== DOCUMENT PASSAGE ==
However, all camera-based systems have certain fundamental flaws, such as the obligation to record the target, which limits the real-world applications due to privacy concerns. Moreover, poor lighting also has an impact on the quality of recorded images/videos. Lip reading in the presence of face masks with camera-based technologies has become potentially impossible in the COVID-19 era. Camera-based Lip-reading systems also fail in complete darkness when lip movements cannot be visually observed. This paper aims at resolving the aforementioned limitations via RF sensing which revives the above-mentioned applications in COVID-19 era, where face covering has become a norm.

Recently, RF sensing has been considered in the context of assisted living, and contactless monitoring of activities (i.e., end-users do not need to wear or carry devices, or change their daily routine) along with the possibility of leveraging existing communication signals and infrastructure, such as common Wi-Fi routers. RF signals are being used to monitor both macro and micro movements8,9,10,11. Witrack12 developed a 10cm granularity frequency-modulated continuous wave (FMCW) 3D motion tracking system. Similarly, WISee13 used Doppler shifts to detect gestures. Moreover, Allsee14 utilised custom RFID tags to achieve low-power gesture recognition. Device-free RF-based human localisation systems have been used to determine a person’s position by measuring one’s impact on wireless signal variations, received by pre-deployed monitors15. The authors in ref. 16 produced a FMCW radar system to determine the Doppler, temporal changes, and radar cross sections of falling and other fall-related activities. The authors demonstrated that wireless waves through the use of radar systems can be used to classify human motion. The work in ref. 17 utilised CSI of Wi-Fi orthogonal frequency-division multiplexing (OFDM) signals for the classification of five different arm movements. The subjects made different arm gestures, while standing between a Wi-Fi router and a laptop that were both transmitting wireless signals. The CSI was recorded, and the gestures were classified using ML algorithms. In ref. 18, the authors detected multiple user activities based on variations in CSI of wireless signals using deep learning networks. The work in ref. 19 collected a dataset for sitting and standing movements, utilising RF signals obtained from software defined radios (SDR). Patterns in the wireless signals capture different body motions, as each movement induces a unique change in the wireless medium. In ref. 20, human movements are detected in real time via universal software radio peripheral (USRP) devices to form a wireless communication link where signal propagation data is recorded when a user moves or remains motionless and machine learning is used. The work in ref. 21 provided a speech recovery technique based on a 24-GHz portable auditory radar and a webcam for speech recognition. Different subjects only speak a single English letter “A”.
===
== RECORD SET ==
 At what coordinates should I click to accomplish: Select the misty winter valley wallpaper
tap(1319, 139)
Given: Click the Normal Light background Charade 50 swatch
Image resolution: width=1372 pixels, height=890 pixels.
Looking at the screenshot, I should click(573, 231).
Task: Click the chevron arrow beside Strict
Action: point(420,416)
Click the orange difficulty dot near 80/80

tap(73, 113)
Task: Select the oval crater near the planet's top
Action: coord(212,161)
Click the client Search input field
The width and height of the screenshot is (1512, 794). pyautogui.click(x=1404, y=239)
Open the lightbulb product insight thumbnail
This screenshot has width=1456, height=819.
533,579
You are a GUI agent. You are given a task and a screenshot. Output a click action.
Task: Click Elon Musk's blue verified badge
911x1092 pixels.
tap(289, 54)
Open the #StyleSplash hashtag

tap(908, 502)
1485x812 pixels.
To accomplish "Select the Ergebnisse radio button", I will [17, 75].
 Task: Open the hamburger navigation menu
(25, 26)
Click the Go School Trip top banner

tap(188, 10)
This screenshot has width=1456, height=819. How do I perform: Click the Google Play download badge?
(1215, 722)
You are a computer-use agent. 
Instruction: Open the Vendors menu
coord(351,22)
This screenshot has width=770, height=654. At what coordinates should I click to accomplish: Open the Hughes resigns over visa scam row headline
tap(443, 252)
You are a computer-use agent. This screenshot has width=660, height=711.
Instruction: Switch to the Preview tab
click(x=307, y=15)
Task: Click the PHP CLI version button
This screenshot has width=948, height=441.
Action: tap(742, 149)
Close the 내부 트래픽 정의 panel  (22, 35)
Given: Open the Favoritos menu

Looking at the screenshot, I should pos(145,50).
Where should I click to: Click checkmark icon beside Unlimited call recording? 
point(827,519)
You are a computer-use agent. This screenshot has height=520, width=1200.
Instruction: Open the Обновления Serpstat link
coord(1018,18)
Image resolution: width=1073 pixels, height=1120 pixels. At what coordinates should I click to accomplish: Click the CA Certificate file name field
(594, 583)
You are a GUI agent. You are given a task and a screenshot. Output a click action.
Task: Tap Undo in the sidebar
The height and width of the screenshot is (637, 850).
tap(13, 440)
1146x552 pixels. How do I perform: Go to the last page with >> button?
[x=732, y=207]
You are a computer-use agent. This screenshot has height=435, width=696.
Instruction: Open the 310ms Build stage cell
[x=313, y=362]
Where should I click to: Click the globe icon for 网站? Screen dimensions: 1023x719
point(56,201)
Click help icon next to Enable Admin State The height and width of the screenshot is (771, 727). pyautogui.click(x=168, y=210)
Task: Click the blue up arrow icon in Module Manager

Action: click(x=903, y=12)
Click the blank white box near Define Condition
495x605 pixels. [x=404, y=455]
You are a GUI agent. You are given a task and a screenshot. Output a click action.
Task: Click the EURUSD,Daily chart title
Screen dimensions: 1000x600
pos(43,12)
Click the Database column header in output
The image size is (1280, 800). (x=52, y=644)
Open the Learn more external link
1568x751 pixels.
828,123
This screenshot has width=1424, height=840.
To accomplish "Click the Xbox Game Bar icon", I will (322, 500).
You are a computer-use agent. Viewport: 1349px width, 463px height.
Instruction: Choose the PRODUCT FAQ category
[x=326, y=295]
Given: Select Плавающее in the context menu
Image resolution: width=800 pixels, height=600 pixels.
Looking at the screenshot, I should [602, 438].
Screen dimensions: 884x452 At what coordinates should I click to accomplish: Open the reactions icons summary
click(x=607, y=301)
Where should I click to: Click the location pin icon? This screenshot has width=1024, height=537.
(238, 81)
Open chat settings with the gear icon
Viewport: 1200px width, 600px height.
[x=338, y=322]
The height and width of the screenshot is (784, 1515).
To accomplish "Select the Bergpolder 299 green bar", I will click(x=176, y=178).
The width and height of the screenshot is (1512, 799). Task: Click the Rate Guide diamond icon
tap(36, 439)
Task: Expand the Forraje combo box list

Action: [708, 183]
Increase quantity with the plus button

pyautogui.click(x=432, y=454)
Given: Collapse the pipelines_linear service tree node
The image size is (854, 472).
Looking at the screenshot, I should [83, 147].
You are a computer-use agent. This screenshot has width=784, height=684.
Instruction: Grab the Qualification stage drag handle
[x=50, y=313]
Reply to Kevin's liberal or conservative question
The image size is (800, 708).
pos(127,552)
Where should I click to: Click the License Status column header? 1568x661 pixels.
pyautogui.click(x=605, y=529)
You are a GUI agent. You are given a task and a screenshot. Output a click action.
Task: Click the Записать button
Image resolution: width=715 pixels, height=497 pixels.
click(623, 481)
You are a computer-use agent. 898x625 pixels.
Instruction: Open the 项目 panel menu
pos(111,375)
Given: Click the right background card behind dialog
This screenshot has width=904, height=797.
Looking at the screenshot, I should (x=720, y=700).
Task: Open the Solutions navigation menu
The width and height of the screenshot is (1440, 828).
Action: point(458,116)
===
→ **TASK REQUIREMENTS**:
1 - Answer these questions about the passage on RF sensing and lip reading:
(a) Under what lighting condition do camera-based lip-reading systems fail completely?
(b) What did WISee use to detect gestures?
(c) At what frequency does the portable auditory radar in ref. 21 operate?
2 - Output a stretch of the RF sensing passage word for word. Begin at the words "However, all camera-based" and stop after "become a norm.".
3 - Write the next part of the passage on RF sensing and lip reading, starting after its final sentence.

→ **RESULTS FOR EACH TASK**:
1 -
(a) Complete darkness, when lip movements cannot be visually observed.
(b) Doppler shifts.
(c) 24 GHz.

2 -
However, all camera-based systems have certain fundamental flaws, such as the obligation to record the target, which limits the real-world applications due to privacy concerns. Moreover, poor lighting also has an impact on the quality of recorded images/videos. Lip reading in the presence of face masks with camera-based technologies has become potentially impossible in the COVID-19 era. Camera-based Lip-reading systems also fail in complete darkness when lip movements cannot be visually observed. This paper aims at resolving the aforementioned limitations via RF sensing which revives the above-mentioned applications in COVID-19 era, where face covering has become a norm.

3 -
Wang et al.22 developed a CSI-based recognition system that can identify what people are saying. The presented system functions similar to Lip reading and utilised CSI signals to detect mouth movements during speech. By employing beam forming, the signal was directed towards the user’s mouth. The mouth motions were then decoded in two stages. The initial step was to filter out interference before using discrete wavelet packet decomposition to create mouth movement profiles. The profiles were then classified with ML techniques to determine pronunciations. This research shows how Wi-Fi may be used to detect lip movements. However, COVID-19 pandemic has introduced many limitations, such as face masks and RF sensing systems have not been demonstrated.

A related work is presented in ref. 23, where authors use the structural principle and electrical properties of the flexible triboelectric sensors to decode the lip movements. The sensors are placed inside a pseudo mask where the lips remained exposed to make them clearly visible. Although the authors achieve promising results in identifying lip movements, their solution cannot be generalised to realistic situations and suffers from limitations of wearing sensors and exposing lips in the COVID-19 era.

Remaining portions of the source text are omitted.